Ivan Gologanov (Bulgarian: Иван Гологанов; 1839–1895) was a Bulgarian teacher who forged the collection Veda Slovena. He was a collaborator of folklorist Stefan Verković.

Biography

Ivan Iliev Gologanov was born in 1839 in Tarlis, Ottoman Empire (modern Drama, Greece). His brother was Theodosius Gologanov. He received education in his birthplace in Greek. In the 1850s, he learned the Cyrillic script.[1] Gologanov was fluent in ancient and modern Greek, knew Greek mythology and the work of Homer, and wrote original mythological poetry.[2] He worked as a teacher in Tarlis, Krushevo, and Serres (where he also engaged in trade). After pan-Slavic ethnographer and folklorist Stefan Verković arrived in Serres in 1865, he started collaborating with him.[1] Through this collaboration, he forged the collection Veda Slovena.[3] However, Verković issued the collection under his own name. Gologanov claimed that he personally found and wrote down the songs.[4] He took Georgi Rakovski's theories about the Sanskrit origin of the Slavs and Greek mythology as a basis for the songs.[2][5]

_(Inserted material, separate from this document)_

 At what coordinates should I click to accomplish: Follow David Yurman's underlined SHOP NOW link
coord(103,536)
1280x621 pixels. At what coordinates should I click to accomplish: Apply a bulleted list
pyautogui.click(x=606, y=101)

Gologanov participated in the Bulgarian church movement.[1] In 1893, Atanas Shopov, general secretary of the Bulgarian Exarchate in Constantinople, wrote about him:

That Mr. Iv. Gologanov enjoyed and enjoys great importance and fame in Sersko. The Serian influential Greek circles, as well as the leadership of the Serres Monastery "St. Ivan the Forerunner" gives him great honors because he has influence among his compatriots. Mr. Ivan Gologanov has deep knowledge of the Greek language, and in the Bulgarian book he is self-educated.[6]

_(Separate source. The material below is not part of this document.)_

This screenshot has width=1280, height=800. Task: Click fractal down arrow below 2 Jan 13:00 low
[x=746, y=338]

Gologanov went to Constantinople in 1894.[7] He died in 1895 in Krushovo, Ottoman Empire (modern Serres, Greece).[1]

Notes

  1. ^ a b c d e "Јован Гологанов". Енциклопедија на македонската книжевност (in Macedonian). Retrieved 13 February 2026.
  2. ^ a b Janette Sampimon (2006). Becoming Bulgarian: the articulation of Bulgarian identity in the nineteenth century in its international context: an intellectual history. Pegasus. p. 156. ISBN 9061433118.
  3. ^ Galia Valtchinova (2004). "Folkloristic, Ethnography, or Anthropology: Bulgarian Ethnology at the Crossroads". Journal of the Society for the Anthropology of Europe. 4 (2): 3.
  4. ^ Ferdinando Sardella; Knut A. Jacobsen, eds. (2020). Handbook of Hinduism in Europe (2 Vols). Brill. pp. 879–880. ISBN 978-90-04-43228-4.
  5. ^ Balázs Trencsényi; Michal Kopeček, eds. (2007). "Veda Slovena". National Romanticism: The Formation of National Movements Discourses of Collective Identity in Central and Southeast Europe 1770–1945, volume II. Budapest: Central European University Press. ISBN 978-963-7326-60-8.
  6. ^ Шопов, Ат. Из живота и положението на българите във вилаетите, София, 2011, стр. 138.
  7. ^ Blaže Ristovski, ed. (2009). Makedonska enciklopedija [Macedonian Encyclopedia]. MANU. p. 378.